La raison permet à l’homme de comprendre les mécanismes de l’appropriation au lieu de les subir passivement. Cette compréhension réflexive ouvre la possibilité d’une appropriation consciente et délibérée qui peut corriger les déviations de l’instinct et orienter le développement personnel vers des fins véritablement conformes à la nature humaine.

Cette rationalisation de l’oikeiôsis explique pourquoi l’éducation et la philosophie jouent un rôle central dans l’éthique stoïcienne. Il ne suffit pas de suivre ses inclinations naturelles, encore faut-il comprendre ce qui est véritablement approprié à notre nature d’êtres rationnels et distinguer les véritables biens des faux biens qui peuvent séduire nos appétits immédiats.

La raison révèle ainsi que l’appropriation authentique vise non les objets extérieurs périssables (richesses, honneurs, plaisirs) mais les vertus qui constituent les seuls biens véritables car ils dépendent entièrement de nous et participent de notre nature rationnelle.

L’universalité du processus d’appropriation

L’universalité de l’oikeiôsis constitue un présupposé fondamental de la philosophie morale stoïcienne qui permet de fonder une éthique à vocation universelle.
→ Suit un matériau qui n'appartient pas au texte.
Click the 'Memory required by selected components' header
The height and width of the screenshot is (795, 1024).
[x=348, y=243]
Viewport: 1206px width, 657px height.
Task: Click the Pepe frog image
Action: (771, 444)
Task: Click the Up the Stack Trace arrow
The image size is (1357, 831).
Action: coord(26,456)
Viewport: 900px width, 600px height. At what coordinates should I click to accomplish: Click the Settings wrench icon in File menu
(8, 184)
Cette universalité ne relève pas de l’observation empirique mais d’une déduction à partir de la nature rationnelle commune à tous les hommes.
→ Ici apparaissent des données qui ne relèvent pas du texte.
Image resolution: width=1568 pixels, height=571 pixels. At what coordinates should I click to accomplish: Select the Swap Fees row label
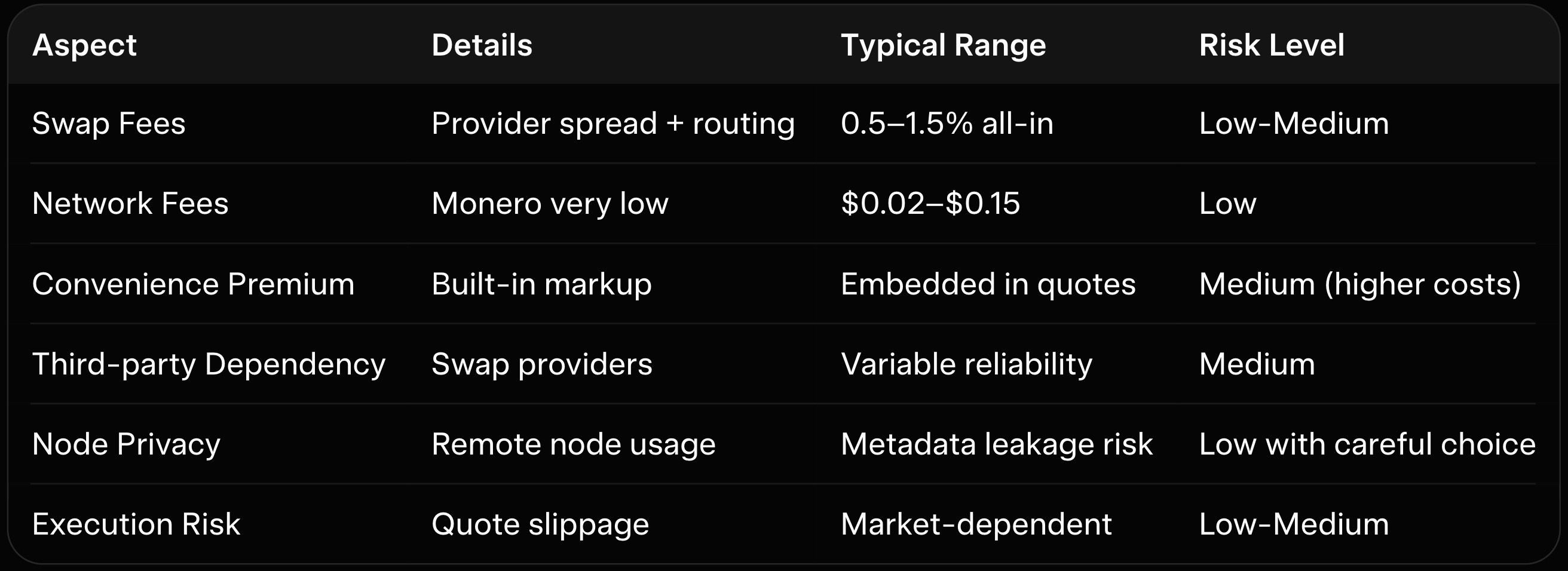tap(109, 124)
Si tous les êtres humains partagent la même nature rationnelle, ils doivent également partager la même structure fondamentale d’appropriation. Cette communauté de nature explique pourquoi les principes moraux découverts par la philosophie stoïcienne prétendent à une validité universelle qui transcende les différences culturelles et historiques.
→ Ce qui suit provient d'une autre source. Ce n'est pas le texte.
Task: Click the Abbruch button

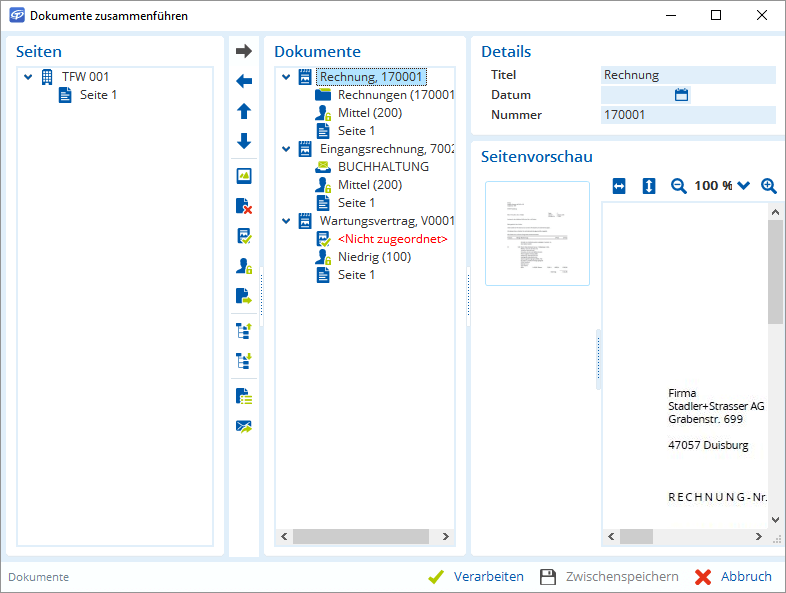Action: point(733,577)
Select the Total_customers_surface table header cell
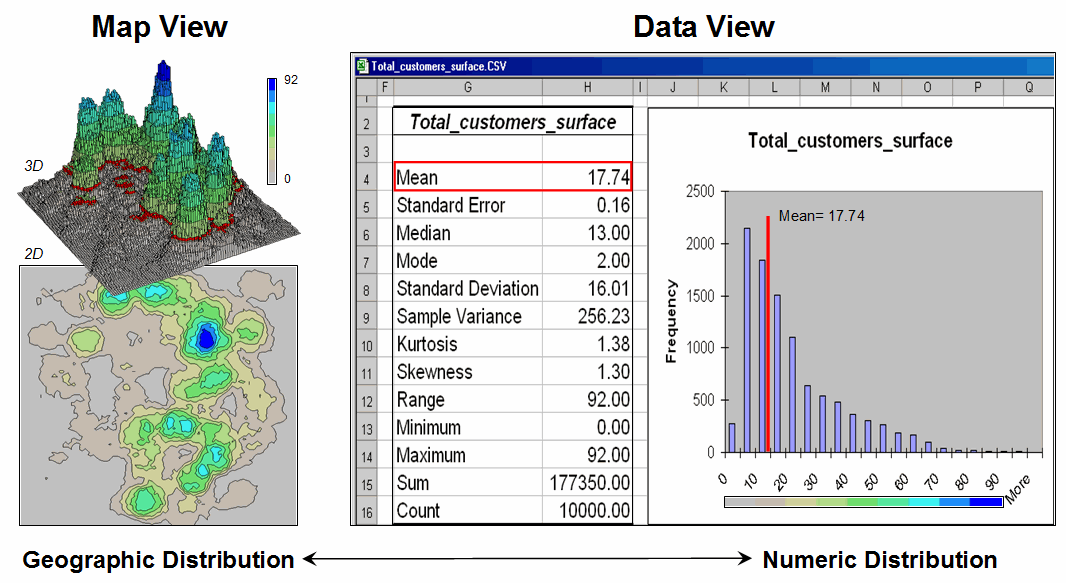This screenshot has width=1066, height=583. pos(512,123)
Cette universalité permet également d’expliquer les convergences morales observables entre cultures différentes : l’amour parental, le respect des promesses, la valorisation du courage révèlent l’existence d’une structure anthropologique commune qui oriente spontanément les hommes vers certaines valeurs.

Cependant, cette universalité de principe n’implique pas l’uniformité de fait. Les conditions historiques et culturelles particulières modulent l’expression concrète de l’oikeiôsis et expliquent la diversité des systèmes moraux et juridiques. Cette diversité ne contredit pas l’universalité mais révèle la richesse des actualisations possibles d’une même structure fondamentale.

L’extension progressive des cercles d’appartenance

De l’ego à la famille : Premier élargissement

Le premier élargissement de l’oikeiôsis s’effectue naturellement de l’individu vers sa famille immédiate, révélant que l’appropriation de soi ne peut rester purement égocentrique. Cette extension s’enracine dans l’expérience primordiale de la dépendance et de l’interdépendance qui caractérisent la condition humaine dès la naissance.

L’amour parental illustre exemplairement cette extension spontanée de l’appropriation. Les parents reconnaissent naturellement leurs enfants comme des extensions d’eux-mêmes et se préoccupent de leur bien-être avec la même intensité que de leur propre conservation. Cette identification ne résulte pas d’un calcul rationnel mais d’une évidence immédiate.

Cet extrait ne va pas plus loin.